• WHAT IS ASKED:
Please render the items below as a numbered list, leaving out any blank lines.

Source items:
+-------+

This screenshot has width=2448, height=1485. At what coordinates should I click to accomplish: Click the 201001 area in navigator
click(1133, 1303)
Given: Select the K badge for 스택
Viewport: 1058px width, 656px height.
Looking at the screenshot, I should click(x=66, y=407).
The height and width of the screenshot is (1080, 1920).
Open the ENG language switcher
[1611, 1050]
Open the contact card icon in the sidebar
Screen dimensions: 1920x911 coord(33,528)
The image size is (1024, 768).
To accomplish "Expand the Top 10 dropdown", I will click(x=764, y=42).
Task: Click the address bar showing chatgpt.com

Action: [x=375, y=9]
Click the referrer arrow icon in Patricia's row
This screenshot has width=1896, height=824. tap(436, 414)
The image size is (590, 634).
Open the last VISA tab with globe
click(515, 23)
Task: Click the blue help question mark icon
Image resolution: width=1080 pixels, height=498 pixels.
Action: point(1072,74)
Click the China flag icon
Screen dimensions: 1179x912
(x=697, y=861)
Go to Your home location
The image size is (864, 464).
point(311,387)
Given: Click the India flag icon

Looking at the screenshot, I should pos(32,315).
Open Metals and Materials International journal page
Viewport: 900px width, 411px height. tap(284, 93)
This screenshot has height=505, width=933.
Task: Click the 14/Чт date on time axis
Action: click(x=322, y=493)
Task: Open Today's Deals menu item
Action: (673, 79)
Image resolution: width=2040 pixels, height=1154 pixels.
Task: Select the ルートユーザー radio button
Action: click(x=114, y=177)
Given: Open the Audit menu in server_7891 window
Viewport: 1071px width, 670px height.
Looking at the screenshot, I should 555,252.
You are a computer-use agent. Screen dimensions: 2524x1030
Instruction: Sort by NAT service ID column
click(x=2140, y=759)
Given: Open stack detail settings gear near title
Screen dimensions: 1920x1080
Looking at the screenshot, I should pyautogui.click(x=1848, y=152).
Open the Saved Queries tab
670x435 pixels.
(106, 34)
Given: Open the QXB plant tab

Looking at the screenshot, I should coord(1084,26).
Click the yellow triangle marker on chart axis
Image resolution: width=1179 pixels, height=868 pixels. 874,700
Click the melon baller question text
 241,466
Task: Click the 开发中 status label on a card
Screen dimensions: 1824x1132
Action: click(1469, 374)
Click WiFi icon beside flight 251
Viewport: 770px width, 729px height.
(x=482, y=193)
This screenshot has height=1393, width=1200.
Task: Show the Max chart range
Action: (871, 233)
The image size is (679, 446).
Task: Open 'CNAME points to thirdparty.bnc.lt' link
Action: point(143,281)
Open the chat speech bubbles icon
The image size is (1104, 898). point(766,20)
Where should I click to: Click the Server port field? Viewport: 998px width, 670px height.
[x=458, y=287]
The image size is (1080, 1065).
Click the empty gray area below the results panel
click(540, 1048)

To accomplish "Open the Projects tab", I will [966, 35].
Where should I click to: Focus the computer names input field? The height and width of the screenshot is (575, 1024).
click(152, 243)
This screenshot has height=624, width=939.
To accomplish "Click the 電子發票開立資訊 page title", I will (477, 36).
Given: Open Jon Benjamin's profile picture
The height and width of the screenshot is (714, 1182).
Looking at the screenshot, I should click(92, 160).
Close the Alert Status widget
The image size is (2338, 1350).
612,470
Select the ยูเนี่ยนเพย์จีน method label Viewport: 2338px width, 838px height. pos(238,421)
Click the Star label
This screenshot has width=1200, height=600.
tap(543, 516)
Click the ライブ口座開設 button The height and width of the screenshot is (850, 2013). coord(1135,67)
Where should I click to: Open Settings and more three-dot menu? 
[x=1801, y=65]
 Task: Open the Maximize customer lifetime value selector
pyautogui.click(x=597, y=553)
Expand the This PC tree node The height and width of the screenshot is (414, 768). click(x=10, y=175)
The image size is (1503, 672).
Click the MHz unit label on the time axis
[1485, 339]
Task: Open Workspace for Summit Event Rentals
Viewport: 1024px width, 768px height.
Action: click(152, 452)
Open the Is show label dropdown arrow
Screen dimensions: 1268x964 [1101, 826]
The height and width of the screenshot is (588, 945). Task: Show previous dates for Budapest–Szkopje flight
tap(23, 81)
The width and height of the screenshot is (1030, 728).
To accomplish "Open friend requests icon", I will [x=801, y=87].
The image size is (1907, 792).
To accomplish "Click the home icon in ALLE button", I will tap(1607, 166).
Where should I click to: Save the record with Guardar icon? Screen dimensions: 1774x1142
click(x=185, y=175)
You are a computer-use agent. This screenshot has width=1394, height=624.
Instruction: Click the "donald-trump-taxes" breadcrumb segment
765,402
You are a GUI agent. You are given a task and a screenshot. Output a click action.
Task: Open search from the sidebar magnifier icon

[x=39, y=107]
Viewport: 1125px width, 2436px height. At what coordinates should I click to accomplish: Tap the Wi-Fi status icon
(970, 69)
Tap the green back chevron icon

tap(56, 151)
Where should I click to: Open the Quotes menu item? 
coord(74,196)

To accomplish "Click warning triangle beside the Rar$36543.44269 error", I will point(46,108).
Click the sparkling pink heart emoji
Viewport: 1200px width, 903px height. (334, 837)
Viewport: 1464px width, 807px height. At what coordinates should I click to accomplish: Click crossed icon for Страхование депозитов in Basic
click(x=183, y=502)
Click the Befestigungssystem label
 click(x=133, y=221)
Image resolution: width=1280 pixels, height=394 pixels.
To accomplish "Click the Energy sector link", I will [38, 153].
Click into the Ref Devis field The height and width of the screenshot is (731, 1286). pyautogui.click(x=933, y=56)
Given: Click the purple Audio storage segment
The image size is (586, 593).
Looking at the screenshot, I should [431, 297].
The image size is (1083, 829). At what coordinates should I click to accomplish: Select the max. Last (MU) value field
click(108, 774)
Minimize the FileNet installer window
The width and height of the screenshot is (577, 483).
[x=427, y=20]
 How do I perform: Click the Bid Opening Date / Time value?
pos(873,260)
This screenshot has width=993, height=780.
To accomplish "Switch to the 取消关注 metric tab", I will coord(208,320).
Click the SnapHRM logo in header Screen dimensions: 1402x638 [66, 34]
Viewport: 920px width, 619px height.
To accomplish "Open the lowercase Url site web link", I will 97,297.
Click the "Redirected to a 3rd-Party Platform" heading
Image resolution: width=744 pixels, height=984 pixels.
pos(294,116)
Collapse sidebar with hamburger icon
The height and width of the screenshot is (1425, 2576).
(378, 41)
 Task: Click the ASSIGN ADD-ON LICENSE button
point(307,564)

+-------+

• PROBLEM SOLUTION:
1. This screenshot has width=2448, height=1485. At what coordinates should I click to accomplish: Click the 201001 area in navigator
2. click(1133, 1303)
3. Given: Select the K badge for 스택
4. Viewport: 1058px width, 656px height.
5. Looking at the screenshot, I should click(x=66, y=407).
6. The height and width of the screenshot is (1080, 1920).
7. Open the ENG language switcher
8. [1611, 1050]
9. Open the contact card icon in the sidebar
10. Screen dimensions: 1920x911 coord(33,528)
11. The image size is (1024, 768).
12. To accomplish "Expand the Top 10 dropdown", I will click(x=764, y=42).
13. Task: Click the address bar showing chatgpt.com
14. Action: [x=375, y=9]
15. Click the referrer arrow icon in Patricia's row
16. This screenshot has width=1896, height=824. tap(436, 414)
17. The image size is (590, 634).
18. Open the last VISA tab with globe
19. click(515, 23)
20. Task: Click the blue help question mark icon
21. Image resolution: width=1080 pixels, height=498 pixels.
22. Action: point(1072,74)
23. Click the China flag icon
24. Screen dimensions: 1179x912
25. (x=697, y=861)
26. Go to Your home location
27. The image size is (864, 464).
28. point(311,387)
29. Given: Click the India flag icon
30. Looking at the screenshot, I should pos(32,315).
31. Open Metals and Materials International journal page
32. Viewport: 900px width, 411px height. tap(284, 93)
33. This screenshot has height=505, width=933.
34. Task: Click the 14/Чт date on time axis
35. Action: click(x=322, y=493)
36. Task: Open Today's Deals menu item
37. Action: (673, 79)
38. Image resolution: width=2040 pixels, height=1154 pixels.
39. Task: Select the ルートユーザー radio button
40. Action: click(x=114, y=177)
41. Given: Open the Audit menu in server_7891 window
42. Viewport: 1071px width, 670px height.
43. Looking at the screenshot, I should 555,252.
44. You are a computer-use agent. Screen dimensions: 2524x1030
45. Instruction: Sort by NAT service ID column
46. click(x=2140, y=759)
47. Given: Open stack detail settings gear near title
48. Screen dimensions: 1920x1080
49. Looking at the screenshot, I should pyautogui.click(x=1848, y=152).
50. Open the Saved Queries tab
51. 670x435 pixels.
52. (106, 34)
53. Given: Open the QXB plant tab
54. Looking at the screenshot, I should coord(1084,26).
55. Click the yellow triangle marker on chart axis
56. Image resolution: width=1179 pixels, height=868 pixels. 874,700
57. Click the melon baller question text
58.  241,466
59. Task: Click the 开发中 status label on a card
60. Screen dimensions: 1824x1132
61. Action: click(1469, 374)
62. Click WiFi icon beside flight 251
63. Viewport: 770px width, 729px height.
64. (x=482, y=193)
65. This screenshot has height=1393, width=1200.
66. Task: Show the Max chart range
67. Action: (871, 233)
68. The image size is (679, 446).
69. Task: Open 'CNAME points to thirdparty.bnc.lt' link
70. Action: point(143,281)
71. Open the chat speech bubbles icon
72. The image size is (1104, 898). point(766,20)
73. Where should I click to: Click the Server port field? Viewport: 998px width, 670px height.
74. [x=458, y=287]
75. The image size is (1080, 1065).
76. Click the empty gray area below the results panel
77. click(540, 1048)
78. To accomplish "Open the Projects tab", I will [966, 35].
79. Where should I click to: Focus the computer names input field? The height and width of the screenshot is (575, 1024).
80. click(152, 243)
81. This screenshot has height=624, width=939.
82. To accomplish "Click the 電子發票開立資訊 page title", I will (477, 36).
83. Given: Open Jon Benjamin's profile picture
84. The height and width of the screenshot is (714, 1182).
85. Looking at the screenshot, I should click(92, 160).
86. Close the Alert Status widget
87. The image size is (2338, 1350).
88. 612,470
89. Select the ยูเนี่ยนเพย์จีน method label Viewport: 2338px width, 838px height. pos(238,421)
90. Click the Star label
91. This screenshot has width=1200, height=600.
92. tap(543, 516)
93. Click the ライブ口座開設 button The height and width of the screenshot is (850, 2013). coord(1135,67)
94. Where should I click to: Open Settings and more three-dot menu? 
95. [x=1801, y=65]
96.  Task: Open the Maximize customer lifetime value selector
97. pyautogui.click(x=597, y=553)
98. Expand the This PC tree node The height and width of the screenshot is (414, 768). click(x=10, y=175)
99. The image size is (1503, 672).
100. Click the MHz unit label on the time axis
101. [1485, 339]
102. Task: Open Workspace for Summit Event Rentals
103. Viewport: 1024px width, 768px height.
104. Action: click(152, 452)
105. Open the Is show label dropdown arrow
106. Screen dimensions: 1268x964 [1101, 826]
107. The height and width of the screenshot is (588, 945). Task: Show previous dates for Budapest–Szkopje flight
108. tap(23, 81)
109. The width and height of the screenshot is (1030, 728).
110. To accomplish "Open friend requests icon", I will [x=801, y=87].
111. The image size is (1907, 792).
112. To accomplish "Click the home icon in ALLE button", I will tap(1607, 166).
113. Where should I click to: Save the record with Guardar icon? Screen dimensions: 1774x1142
114. click(x=185, y=175)
115. You are a computer-use agent. This screenshot has width=1394, height=624.
116. Instruction: Click the "donald-trump-taxes" breadcrumb segment
117. 765,402
118. You are a GUI agent. You are given a task and a screenshot. Output a click action.
119. Task: Open search from the sidebar magnifier icon
120. [x=39, y=107]
121. Viewport: 1125px width, 2436px height. At what coordinates should I click to accomplish: Tap the Wi-Fi status icon
122. (970, 69)
123. Tap the green back chevron icon
124. tap(56, 151)
125. Where should I click to: Open the Quotes menu item? 
126. coord(74,196)
127. To accomplish "Click warning triangle beside the Rar$36543.44269 error", I will point(46,108).
128. Click the sparkling pink heart emoji
129. Viewport: 1200px width, 903px height. (334, 837)
130. Viewport: 1464px width, 807px height. At what coordinates should I click to accomplish: Click crossed icon for Страхование депозитов in Basic
131. click(x=183, y=502)
132. Click the Befestigungssystem label
133.  click(x=133, y=221)
134. Image resolution: width=1280 pixels, height=394 pixels.
135. To accomplish "Click the Energy sector link", I will [38, 153].
136. Click into the Ref Devis field The height and width of the screenshot is (731, 1286). pyautogui.click(x=933, y=56)
137. Given: Click the purple Audio storage segment
138. The image size is (586, 593).
139. Looking at the screenshot, I should [431, 297].
140. The image size is (1083, 829). At what coordinates should I click to accomplish: Select the max. Last (MU) value field
141. click(108, 774)
142. Minimize the FileNet installer window
143. The width and height of the screenshot is (577, 483).
144. [x=427, y=20]
145.  How do I perform: Click the Bid Opening Date / Time value?
146. pos(873,260)
147. This screenshot has width=993, height=780.
148. To accomplish "Switch to the 取消关注 metric tab", I will coord(208,320).
149. Click the SnapHRM logo in header Screen dimensions: 1402x638 [66, 34]
150. Viewport: 920px width, 619px height.
151. To accomplish "Open the lowercase Url site web link", I will 97,297.
152. Click the "Redirected to a 3rd-Party Platform" heading
153. Image resolution: width=744 pixels, height=984 pixels.
154. pos(294,116)
155. Collapse sidebar with hamburger icon
156. The height and width of the screenshot is (1425, 2576).
157. (378, 41)
158.  Task: Click the ASSIGN ADD-ON LICENSE button
159. point(307,564)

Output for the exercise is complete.